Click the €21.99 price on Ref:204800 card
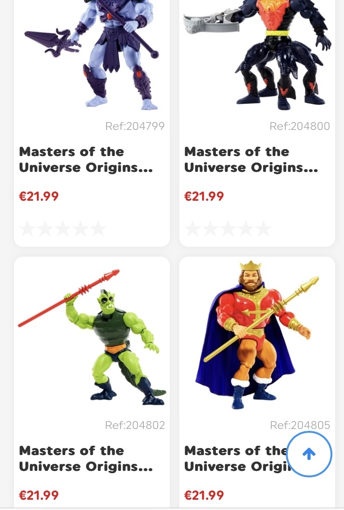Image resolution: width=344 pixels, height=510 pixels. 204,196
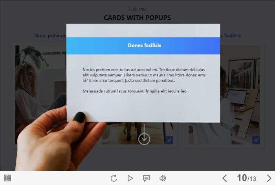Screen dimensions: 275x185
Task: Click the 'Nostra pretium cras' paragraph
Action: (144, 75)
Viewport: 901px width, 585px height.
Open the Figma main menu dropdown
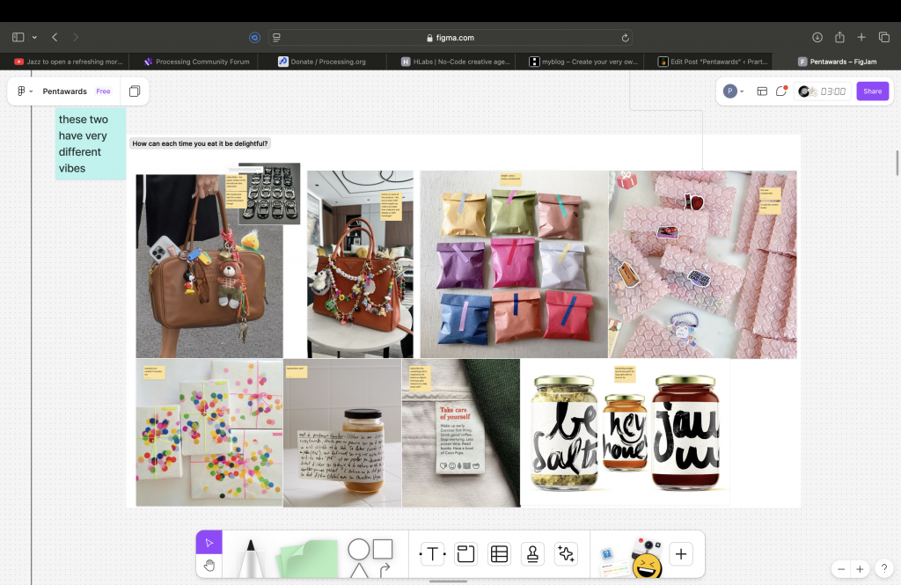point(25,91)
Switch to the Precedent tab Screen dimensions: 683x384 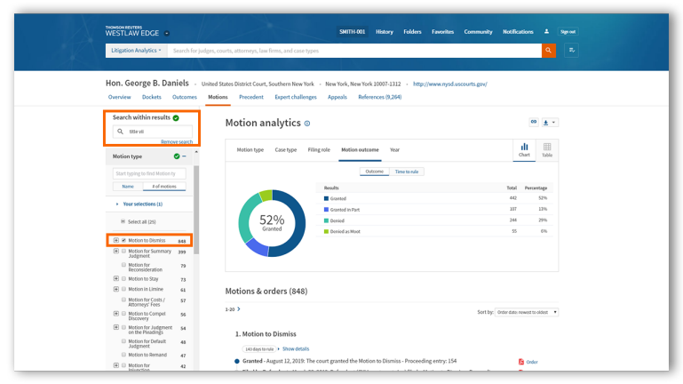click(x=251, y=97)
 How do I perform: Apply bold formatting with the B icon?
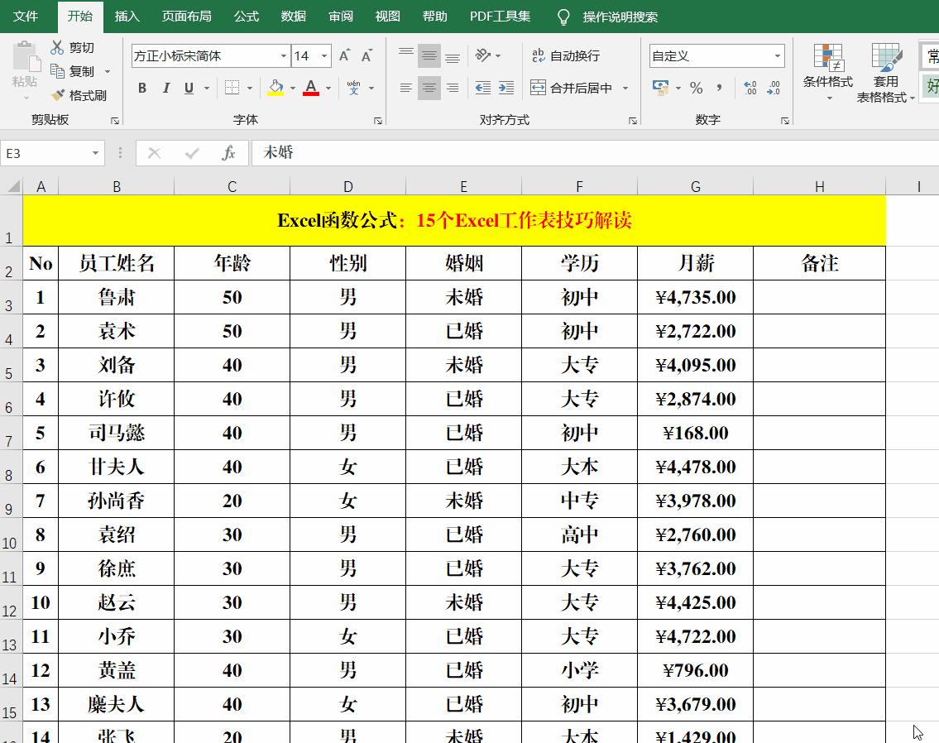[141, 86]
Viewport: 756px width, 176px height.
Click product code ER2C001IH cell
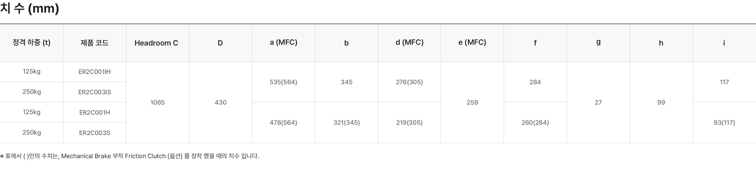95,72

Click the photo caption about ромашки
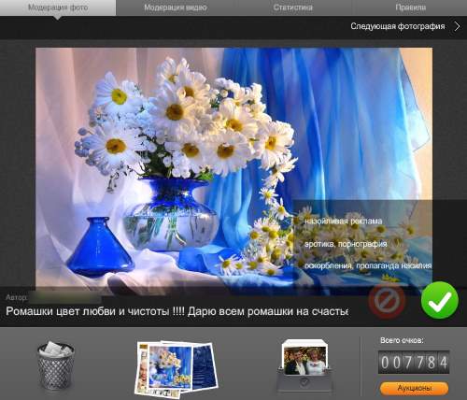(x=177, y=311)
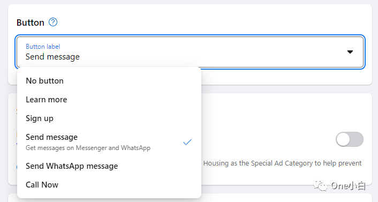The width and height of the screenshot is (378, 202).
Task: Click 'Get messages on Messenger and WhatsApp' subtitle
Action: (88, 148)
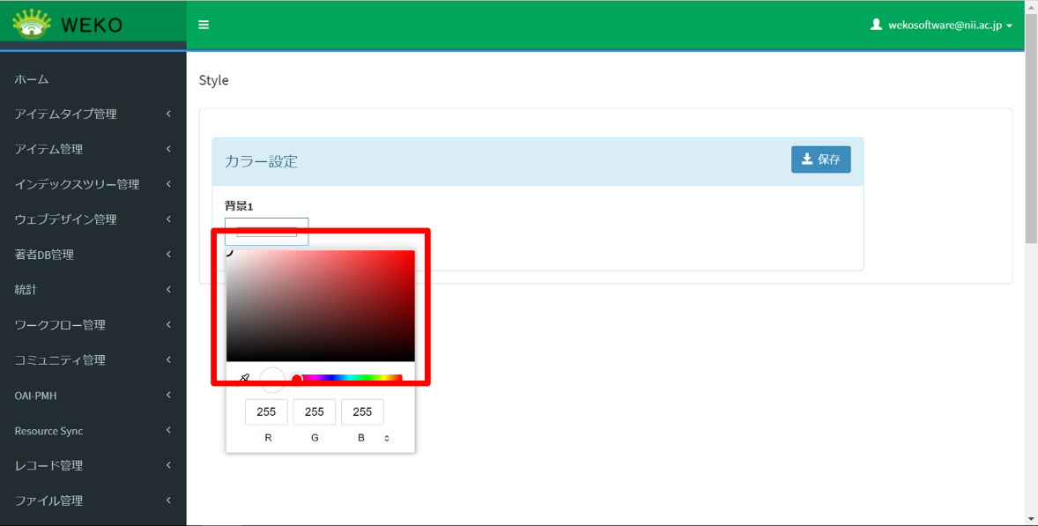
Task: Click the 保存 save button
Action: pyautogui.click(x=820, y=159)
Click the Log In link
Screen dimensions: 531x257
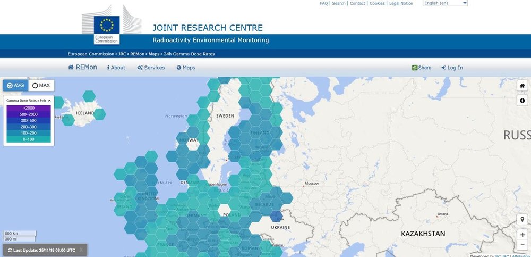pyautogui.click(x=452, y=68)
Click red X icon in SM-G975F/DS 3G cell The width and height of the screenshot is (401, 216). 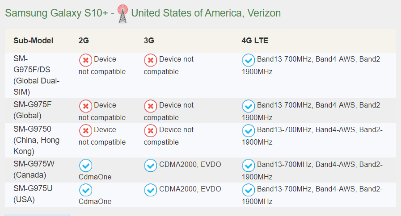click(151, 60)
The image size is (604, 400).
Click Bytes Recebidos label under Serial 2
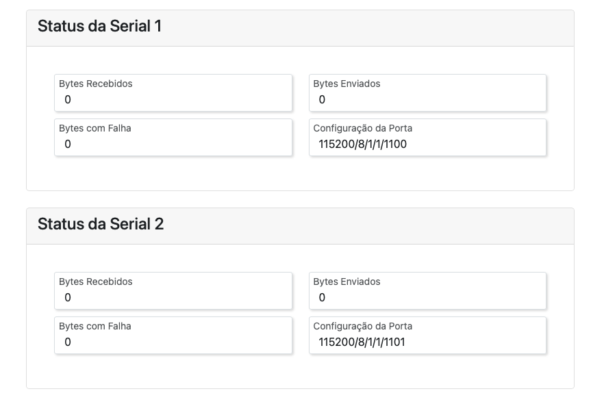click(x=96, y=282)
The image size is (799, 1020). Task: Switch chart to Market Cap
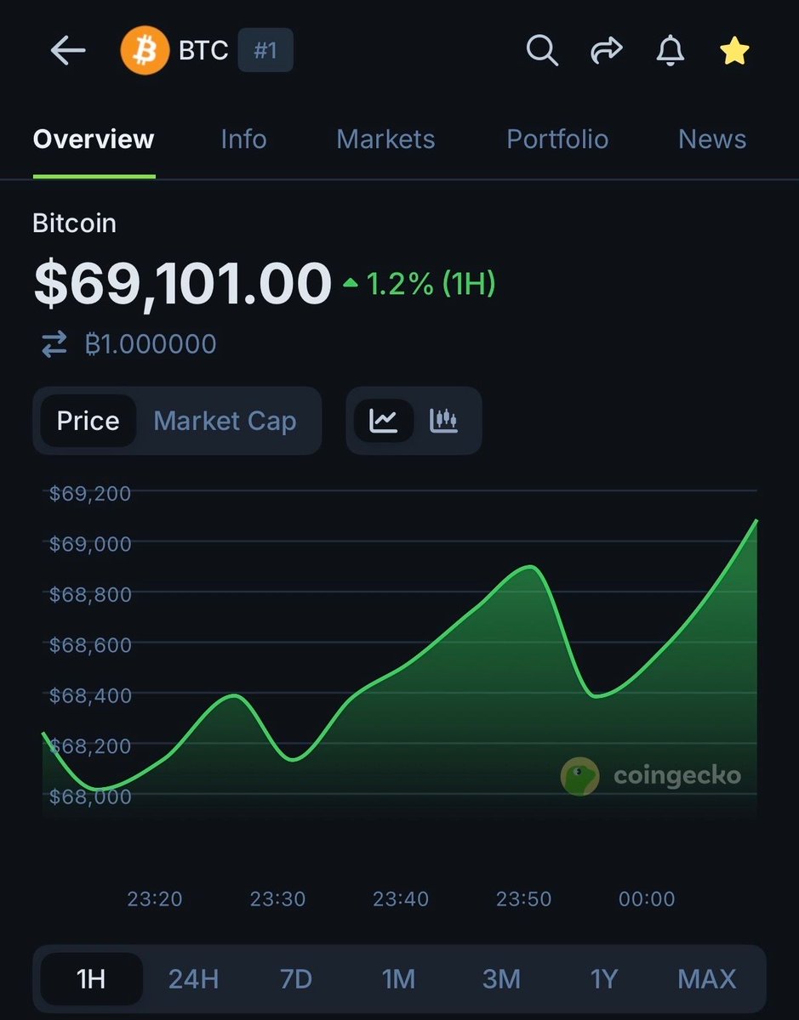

> [Goal of the exercise] What you return must match the lines above from the one with "Click the photo caption about ромашки" through the one with "Click the Log In link" exactly, with both ends included and the pictures excluded.

> [Reply]
Click the photo caption about ромашки
(x=177, y=311)
The width and height of the screenshot is (378, 202).
Task: Click 'Get messages on Messenger and WhatsApp' subtitle
Action: (88, 148)
Task: Click the 保存 save button
Action: pyautogui.click(x=820, y=159)
Click the Log In link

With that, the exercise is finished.